Завтракать Жаки отправлялся самым последним. Выйдя из гаража и обогнув серый блок служебных построек, он увидел непонятное зрелище. Крокодил в полной форме стоял перед каким-то странным сооружением, напоминавшим мостик через несуществующую речку. Седой красавчик в длинной замшевой куртке, отчаянно жестикулируя, что-то объяснял Роже. Тот слушал безразлично, даже не кивая в ответ. Он жевал резинку, и казалось, что долбит красавчика нижней челюстью прямо в темечко.
Потом Роже сделал плавный круг и въехал на мостик. И только тогда Жаки заметил лежавшего человека. Вернее, торчавшие из-под свежеструганных досок ноги в таких же ярко-желтых ботинках. И Жаки догадался, что идет съемка: под мостиком стрекотала камера, снимавшая наезд на объектив. Жаки уже видел однажды такие штучки. Кажется, на прошлом «Тур Италии».
Роже развернулся и вновь взлетел наверх.
— Не упади! — крикнул ему Жаки. — Убьешься — вот смеху в Европе будет!..
Вокруг захихикали. И Жаки уже забыл о завтраке. Он подлез под толстое стекло, проложенное в центре мостика, и начал давать указания оператору.
— Эй! — крикнул тот режиссеру. — Уберите этого французского попугая! Или мне придется здесь лежать до вечера!
— Сам ты попугаи! — обиделся Жаки. — Ты еще в своей жизни не потратил и первых двух франков на кино, когда я уже видел, как снимаются такие штучки!
Поворчав, обиженный Жаки ушел завтракать. Столовую уже закрывали. Рабочие ловко загружали огромные ящики и сносили оставшуюся снедь в два тяжелых грузовика. На тачках увозили рефрижерированные баллоны с «кокой», «фантой» и соками.

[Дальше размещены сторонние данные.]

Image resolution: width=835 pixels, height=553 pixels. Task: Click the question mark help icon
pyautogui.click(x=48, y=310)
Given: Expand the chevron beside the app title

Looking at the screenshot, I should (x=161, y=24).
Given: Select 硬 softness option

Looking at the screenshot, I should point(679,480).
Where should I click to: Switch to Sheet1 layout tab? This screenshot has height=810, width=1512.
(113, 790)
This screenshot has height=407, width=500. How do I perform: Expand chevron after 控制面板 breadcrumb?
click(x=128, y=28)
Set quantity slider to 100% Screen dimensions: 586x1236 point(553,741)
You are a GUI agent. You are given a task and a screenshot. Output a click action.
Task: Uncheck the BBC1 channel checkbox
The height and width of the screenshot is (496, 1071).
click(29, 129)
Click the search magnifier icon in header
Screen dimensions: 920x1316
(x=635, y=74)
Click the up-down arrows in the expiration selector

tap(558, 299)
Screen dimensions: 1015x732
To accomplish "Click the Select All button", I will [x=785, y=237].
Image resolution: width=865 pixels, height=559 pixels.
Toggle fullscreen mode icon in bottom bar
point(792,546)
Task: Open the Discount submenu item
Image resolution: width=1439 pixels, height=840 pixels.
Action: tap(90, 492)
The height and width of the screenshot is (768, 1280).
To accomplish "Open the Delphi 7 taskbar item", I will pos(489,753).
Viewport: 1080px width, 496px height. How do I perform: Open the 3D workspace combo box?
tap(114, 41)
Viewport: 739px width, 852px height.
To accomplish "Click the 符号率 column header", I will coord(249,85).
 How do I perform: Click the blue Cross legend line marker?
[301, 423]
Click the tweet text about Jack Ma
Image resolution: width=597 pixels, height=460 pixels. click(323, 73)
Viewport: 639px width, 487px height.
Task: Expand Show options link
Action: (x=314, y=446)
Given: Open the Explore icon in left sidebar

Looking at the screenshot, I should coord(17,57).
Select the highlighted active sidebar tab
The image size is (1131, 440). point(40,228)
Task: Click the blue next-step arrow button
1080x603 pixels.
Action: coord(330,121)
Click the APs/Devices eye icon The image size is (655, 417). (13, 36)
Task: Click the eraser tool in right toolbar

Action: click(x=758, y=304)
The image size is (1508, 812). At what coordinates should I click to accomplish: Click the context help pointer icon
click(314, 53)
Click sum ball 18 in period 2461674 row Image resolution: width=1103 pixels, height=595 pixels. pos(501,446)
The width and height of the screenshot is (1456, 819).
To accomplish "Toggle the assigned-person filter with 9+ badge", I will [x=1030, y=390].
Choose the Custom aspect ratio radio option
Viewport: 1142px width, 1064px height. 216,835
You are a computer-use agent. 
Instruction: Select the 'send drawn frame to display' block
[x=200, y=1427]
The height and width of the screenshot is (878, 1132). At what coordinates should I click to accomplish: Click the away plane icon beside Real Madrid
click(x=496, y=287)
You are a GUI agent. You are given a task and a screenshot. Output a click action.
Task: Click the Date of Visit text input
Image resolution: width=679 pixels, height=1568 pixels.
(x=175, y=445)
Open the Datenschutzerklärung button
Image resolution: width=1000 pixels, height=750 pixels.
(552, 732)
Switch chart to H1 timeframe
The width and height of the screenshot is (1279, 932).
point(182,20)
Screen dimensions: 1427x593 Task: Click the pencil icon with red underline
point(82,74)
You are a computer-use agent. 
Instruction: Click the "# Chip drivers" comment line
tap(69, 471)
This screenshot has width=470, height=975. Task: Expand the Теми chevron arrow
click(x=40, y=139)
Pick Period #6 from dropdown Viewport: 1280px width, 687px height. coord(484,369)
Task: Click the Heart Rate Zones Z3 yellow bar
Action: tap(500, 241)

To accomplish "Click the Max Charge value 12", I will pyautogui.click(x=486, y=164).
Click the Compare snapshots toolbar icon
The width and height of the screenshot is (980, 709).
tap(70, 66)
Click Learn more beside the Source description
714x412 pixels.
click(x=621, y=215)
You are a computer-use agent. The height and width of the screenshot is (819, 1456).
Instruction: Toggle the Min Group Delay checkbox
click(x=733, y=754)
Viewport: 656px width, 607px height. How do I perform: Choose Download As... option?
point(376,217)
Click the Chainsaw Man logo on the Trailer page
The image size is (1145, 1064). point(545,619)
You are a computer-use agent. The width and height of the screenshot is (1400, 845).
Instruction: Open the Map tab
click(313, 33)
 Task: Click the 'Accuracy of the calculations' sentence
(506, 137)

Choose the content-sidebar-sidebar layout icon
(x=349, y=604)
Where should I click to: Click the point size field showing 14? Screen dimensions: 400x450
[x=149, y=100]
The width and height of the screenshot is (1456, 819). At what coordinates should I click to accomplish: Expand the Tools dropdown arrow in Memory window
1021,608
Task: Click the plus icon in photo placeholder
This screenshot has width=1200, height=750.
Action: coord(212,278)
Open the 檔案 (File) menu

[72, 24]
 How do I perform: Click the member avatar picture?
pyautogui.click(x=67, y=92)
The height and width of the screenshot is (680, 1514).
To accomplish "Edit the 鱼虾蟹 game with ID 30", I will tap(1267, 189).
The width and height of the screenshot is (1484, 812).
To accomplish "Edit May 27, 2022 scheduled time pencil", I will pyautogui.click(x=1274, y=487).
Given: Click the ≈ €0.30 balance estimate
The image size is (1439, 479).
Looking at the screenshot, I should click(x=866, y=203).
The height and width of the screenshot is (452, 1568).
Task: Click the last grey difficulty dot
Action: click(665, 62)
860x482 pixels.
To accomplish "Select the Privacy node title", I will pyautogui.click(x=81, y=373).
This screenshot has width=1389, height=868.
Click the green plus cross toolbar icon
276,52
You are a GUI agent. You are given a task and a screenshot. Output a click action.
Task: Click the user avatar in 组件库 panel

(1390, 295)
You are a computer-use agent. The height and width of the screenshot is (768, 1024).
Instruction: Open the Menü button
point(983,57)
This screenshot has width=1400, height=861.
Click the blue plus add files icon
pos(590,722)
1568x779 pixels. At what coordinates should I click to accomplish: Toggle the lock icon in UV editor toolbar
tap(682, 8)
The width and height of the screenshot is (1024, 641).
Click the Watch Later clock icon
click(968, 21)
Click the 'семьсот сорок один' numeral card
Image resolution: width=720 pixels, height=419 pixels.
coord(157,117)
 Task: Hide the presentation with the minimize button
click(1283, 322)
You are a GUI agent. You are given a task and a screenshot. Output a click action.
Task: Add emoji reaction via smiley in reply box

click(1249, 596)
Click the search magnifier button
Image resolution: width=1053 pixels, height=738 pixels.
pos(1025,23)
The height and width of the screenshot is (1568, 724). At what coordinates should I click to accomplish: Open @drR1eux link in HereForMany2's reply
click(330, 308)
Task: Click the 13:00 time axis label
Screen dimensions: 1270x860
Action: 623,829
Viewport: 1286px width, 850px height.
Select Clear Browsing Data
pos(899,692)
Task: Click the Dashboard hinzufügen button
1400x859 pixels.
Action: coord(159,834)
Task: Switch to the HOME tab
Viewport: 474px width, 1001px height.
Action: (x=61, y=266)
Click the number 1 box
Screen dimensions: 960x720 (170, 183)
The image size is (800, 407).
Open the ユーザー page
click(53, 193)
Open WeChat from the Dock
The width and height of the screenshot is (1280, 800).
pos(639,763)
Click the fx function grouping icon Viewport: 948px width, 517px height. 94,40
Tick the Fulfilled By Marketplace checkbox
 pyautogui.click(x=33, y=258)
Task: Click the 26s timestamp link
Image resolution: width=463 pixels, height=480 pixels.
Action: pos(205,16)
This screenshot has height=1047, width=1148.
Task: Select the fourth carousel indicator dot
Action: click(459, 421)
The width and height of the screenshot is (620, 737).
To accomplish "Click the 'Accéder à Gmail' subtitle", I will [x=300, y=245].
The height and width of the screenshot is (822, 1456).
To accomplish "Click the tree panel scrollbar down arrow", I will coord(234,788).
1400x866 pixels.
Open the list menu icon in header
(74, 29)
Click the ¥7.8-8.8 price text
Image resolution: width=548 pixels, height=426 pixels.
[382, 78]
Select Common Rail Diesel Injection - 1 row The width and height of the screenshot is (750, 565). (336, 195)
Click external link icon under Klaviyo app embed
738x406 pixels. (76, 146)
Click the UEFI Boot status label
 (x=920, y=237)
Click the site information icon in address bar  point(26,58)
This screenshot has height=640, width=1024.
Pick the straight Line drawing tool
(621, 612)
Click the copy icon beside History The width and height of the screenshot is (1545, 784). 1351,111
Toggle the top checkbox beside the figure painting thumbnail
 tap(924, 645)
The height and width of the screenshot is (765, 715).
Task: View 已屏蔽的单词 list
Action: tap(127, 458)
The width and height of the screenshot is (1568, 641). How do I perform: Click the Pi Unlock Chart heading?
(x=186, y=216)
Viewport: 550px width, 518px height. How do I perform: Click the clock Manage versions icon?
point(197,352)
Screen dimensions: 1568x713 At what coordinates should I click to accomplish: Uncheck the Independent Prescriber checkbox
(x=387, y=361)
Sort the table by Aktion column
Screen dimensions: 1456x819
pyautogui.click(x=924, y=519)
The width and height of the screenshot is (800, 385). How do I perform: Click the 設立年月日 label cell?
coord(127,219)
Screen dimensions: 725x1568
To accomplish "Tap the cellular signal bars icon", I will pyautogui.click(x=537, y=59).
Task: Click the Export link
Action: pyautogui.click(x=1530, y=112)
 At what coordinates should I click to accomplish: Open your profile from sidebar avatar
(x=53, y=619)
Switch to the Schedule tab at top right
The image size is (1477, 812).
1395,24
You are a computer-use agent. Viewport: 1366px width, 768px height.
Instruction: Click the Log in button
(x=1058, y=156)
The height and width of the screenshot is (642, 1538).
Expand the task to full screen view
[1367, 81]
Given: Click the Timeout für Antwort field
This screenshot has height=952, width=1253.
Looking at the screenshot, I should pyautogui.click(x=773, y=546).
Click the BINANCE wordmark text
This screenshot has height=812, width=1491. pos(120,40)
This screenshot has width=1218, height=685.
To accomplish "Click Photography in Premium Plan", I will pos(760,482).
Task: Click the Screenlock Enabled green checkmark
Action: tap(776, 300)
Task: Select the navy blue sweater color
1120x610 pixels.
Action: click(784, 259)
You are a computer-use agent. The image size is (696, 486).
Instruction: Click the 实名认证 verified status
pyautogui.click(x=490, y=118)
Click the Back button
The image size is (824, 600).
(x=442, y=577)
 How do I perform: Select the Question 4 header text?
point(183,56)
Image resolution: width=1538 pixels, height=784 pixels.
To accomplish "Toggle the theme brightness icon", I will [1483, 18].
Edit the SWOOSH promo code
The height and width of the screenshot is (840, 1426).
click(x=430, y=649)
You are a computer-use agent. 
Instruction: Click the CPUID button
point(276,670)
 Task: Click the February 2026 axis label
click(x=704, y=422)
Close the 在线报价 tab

Жаки поел сытно, успев еще разочек пройтись по столам, на которых щедро, на шведский манер, стояли блюда. Следовало познакомиться с шеф-поваром, что непременно и делал Жаки в любой гонке. От дружбы с поваром никогда убытка не бывает. Жаки пролез под стойку, отделявшую кухню от обеденного зала, — и обомлел. Теперь он понял, почему все было так вкусно. Перед ним стоял, сияя круглым личиком, Ганс Дамке.
— Герр Дамке? Вы ли это?! Боже, какое счастье! Вы— и на этой гонке?
— Почему бы мне здесь не быть? Гоняются славные молодые ребята, а платят куда больше, чем в Европе. Влияние богатой Америки.
— Если Дамке здесь, то размах и щедрость организаторов истинно американские! Вот уж обрадуется Роже!